Task statement
Echo the rows from the one containing "800x600 pixels. At" through the one containing "click(224, 69)", both included, word for word.

Record list
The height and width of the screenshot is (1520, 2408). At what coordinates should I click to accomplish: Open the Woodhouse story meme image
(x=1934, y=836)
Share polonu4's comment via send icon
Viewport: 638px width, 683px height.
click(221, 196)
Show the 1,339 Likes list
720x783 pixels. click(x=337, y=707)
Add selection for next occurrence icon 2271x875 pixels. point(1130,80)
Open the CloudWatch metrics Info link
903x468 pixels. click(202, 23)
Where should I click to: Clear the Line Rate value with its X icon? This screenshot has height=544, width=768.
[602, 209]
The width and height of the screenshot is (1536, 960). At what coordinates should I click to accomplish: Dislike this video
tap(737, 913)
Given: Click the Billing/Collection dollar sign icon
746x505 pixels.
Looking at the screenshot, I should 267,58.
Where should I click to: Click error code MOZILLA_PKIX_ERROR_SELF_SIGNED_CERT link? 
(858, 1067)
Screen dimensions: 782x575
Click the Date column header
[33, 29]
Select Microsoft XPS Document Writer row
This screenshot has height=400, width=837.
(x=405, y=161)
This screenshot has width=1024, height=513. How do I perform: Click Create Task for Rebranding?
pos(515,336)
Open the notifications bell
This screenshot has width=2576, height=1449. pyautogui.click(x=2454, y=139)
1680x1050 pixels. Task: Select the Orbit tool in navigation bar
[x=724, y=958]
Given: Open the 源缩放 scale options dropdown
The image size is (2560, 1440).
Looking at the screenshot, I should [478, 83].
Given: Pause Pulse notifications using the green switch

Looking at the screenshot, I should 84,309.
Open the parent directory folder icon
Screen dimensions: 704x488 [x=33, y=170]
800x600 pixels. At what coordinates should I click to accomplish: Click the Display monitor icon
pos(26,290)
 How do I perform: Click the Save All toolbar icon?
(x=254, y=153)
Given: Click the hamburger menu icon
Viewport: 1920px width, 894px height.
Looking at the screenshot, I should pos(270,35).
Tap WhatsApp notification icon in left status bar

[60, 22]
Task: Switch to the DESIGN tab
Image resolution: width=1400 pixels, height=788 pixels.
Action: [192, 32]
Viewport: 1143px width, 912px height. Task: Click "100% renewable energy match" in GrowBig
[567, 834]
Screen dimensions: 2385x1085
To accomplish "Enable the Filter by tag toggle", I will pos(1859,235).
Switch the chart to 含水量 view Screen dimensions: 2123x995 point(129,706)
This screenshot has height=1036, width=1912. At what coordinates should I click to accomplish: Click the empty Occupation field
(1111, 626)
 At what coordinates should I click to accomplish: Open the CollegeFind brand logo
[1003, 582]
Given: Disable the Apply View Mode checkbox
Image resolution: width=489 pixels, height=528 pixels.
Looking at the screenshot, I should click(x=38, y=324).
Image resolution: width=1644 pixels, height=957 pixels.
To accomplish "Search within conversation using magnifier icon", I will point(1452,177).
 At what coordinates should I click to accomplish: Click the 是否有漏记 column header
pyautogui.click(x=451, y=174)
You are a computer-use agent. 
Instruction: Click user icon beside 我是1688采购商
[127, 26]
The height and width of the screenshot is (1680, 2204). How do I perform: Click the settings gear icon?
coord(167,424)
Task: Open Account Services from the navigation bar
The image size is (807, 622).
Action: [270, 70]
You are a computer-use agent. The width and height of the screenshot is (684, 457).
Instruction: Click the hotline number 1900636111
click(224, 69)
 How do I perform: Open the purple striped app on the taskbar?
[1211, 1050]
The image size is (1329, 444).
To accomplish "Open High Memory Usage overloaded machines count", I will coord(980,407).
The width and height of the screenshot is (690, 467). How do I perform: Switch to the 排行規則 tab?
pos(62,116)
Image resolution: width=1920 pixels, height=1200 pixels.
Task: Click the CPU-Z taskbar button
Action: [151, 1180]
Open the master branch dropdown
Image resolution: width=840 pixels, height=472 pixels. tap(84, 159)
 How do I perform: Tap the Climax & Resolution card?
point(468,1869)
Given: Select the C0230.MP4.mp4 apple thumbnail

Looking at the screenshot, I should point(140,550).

Completed task
800x600 pixels. At what coordinates should I click to accomplish: Click the Display monitor icon
pos(26,290)
 How do I perform: Click the Save All toolbar icon?
(x=254, y=153)
Given: Click the hamburger menu icon
Viewport: 1920px width, 894px height.
Looking at the screenshot, I should pos(270,35).
Tap WhatsApp notification icon in left status bar

[60, 22]
Task: Switch to the DESIGN tab
Image resolution: width=1400 pixels, height=788 pixels.
Action: [192, 32]
Viewport: 1143px width, 912px height. Task: Click "100% renewable energy match" in GrowBig
[567, 834]
Screen dimensions: 2385x1085
To accomplish "Enable the Filter by tag toggle", I will pos(1859,235).
Switch the chart to 含水量 view Screen dimensions: 2123x995 point(129,706)
This screenshot has height=1036, width=1912. At what coordinates should I click to accomplish: Click the empty Occupation field
(1111, 626)
 At what coordinates should I click to accomplish: Open the CollegeFind brand logo
[1003, 582]
Given: Disable the Apply View Mode checkbox
Image resolution: width=489 pixels, height=528 pixels.
Looking at the screenshot, I should click(x=38, y=324).
Image resolution: width=1644 pixels, height=957 pixels.
To accomplish "Search within conversation using magnifier icon", I will point(1452,177).
 At what coordinates should I click to accomplish: Click the 是否有漏记 column header
pyautogui.click(x=451, y=174)
You are a computer-use agent. 
Instruction: Click user icon beside 我是1688采购商
[127, 26]
The height and width of the screenshot is (1680, 2204). How do I perform: Click the settings gear icon?
coord(167,424)
Task: Open Account Services from the navigation bar
The image size is (807, 622).
Action: [270, 70]
You are a computer-use agent. The width and height of the screenshot is (684, 457).
Instruction: Click the hotline number 1900636111
click(224, 69)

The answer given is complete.